清晨,我和城市一起苏醒。太阳尚未释放全部的力量,天空中尚有混沌,我开始了我一天的生活。乘坐拥挤的公交,随着熙熙攘攘的人流,我走进了明亮的办公室。桌面上整齐有序,电脑屏幕闪着稳定的光,我开始了一天的工作——核对数据、处理订单、跟进物流。每一步都踏实而清晰。与过去那个在混沌中挣扎的少年相比,二十九岁的我,终于学会了在稳定中积蓄力量,用日复一日的专注,为自己铺就一条可见的道路。
其实我也有不堪的过往,这条路,是从“傻子”的嘲讽声中开始的。
初中时,这个词成了我的代号。青春期的恶意往往直接而粗暴,我的不同成了他们眼中的缺陷。为什么如此在意?被叫作“傻子”,是大多数人都难以承受的重量。

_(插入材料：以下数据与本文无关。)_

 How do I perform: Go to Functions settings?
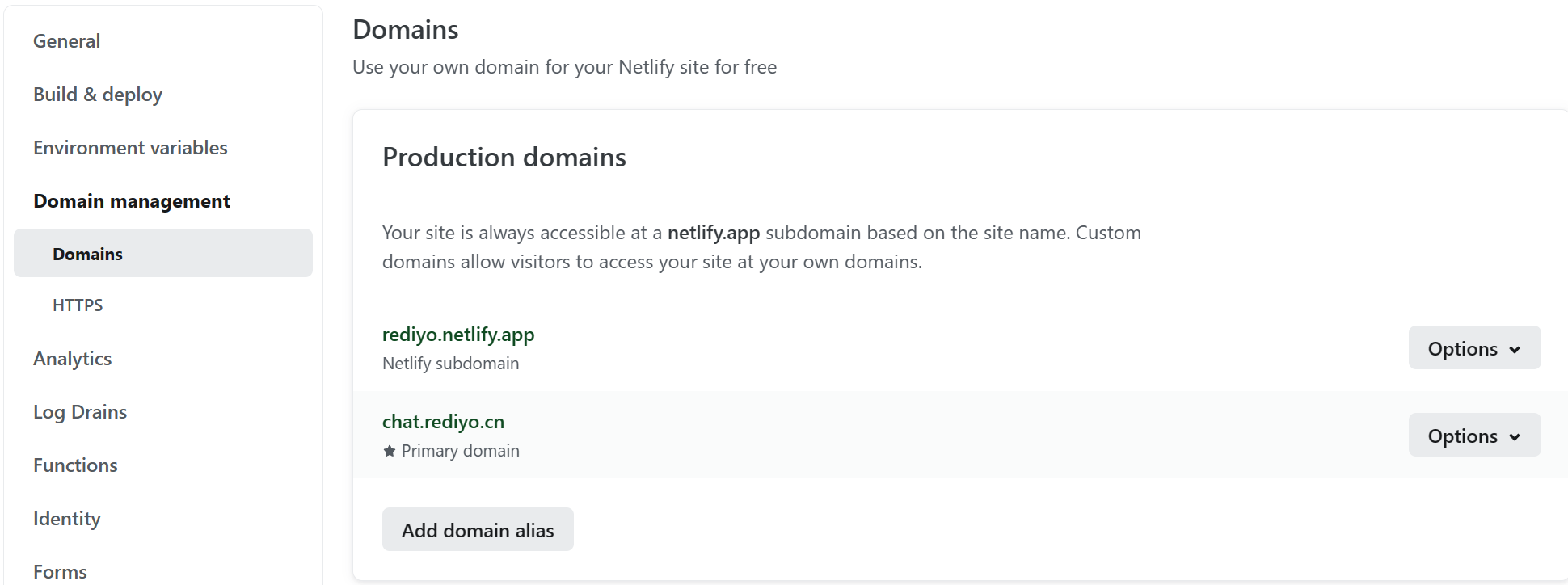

讽刺的是,小学四年级时,我曾因为行为不同被老师建议去测智商。在医院里,114分的结果白纸黑字——我不笨,只是不同。初一升初二的暑假,阿斯伯格综合征的确诊像一把双刃剑,它解释了我,却也限制了我。一种声音开始反复响起:“不服气什么?有本事去自考大学啊。”
回头看,那时的我需要的其实很简单:正确的学习方法和持续的动力。但父亲沉浸在自己的世界,母亲面对陌生的诊断束手无策。他们的人生轨迹太过平顺,不知该如何引导一个“特殊”的孩子穿越青春的迷雾。中专三年,我在迷茫中虚度,连最基础的课程都没能学好。
毕业后的修理厂实习无疾而终。师傅们的手艺像隔着一层玻璃,看得见却摸不着。也有人因为我的阿斯伯格征和没考上普通高中的成绩,说我是一个慢笨型的孩子,只适合在他人的支持下作轻体力劳动的工作。那几年,我做过志愿者,参加过合唱团——只有在和声响起时,我才感到完整的自己。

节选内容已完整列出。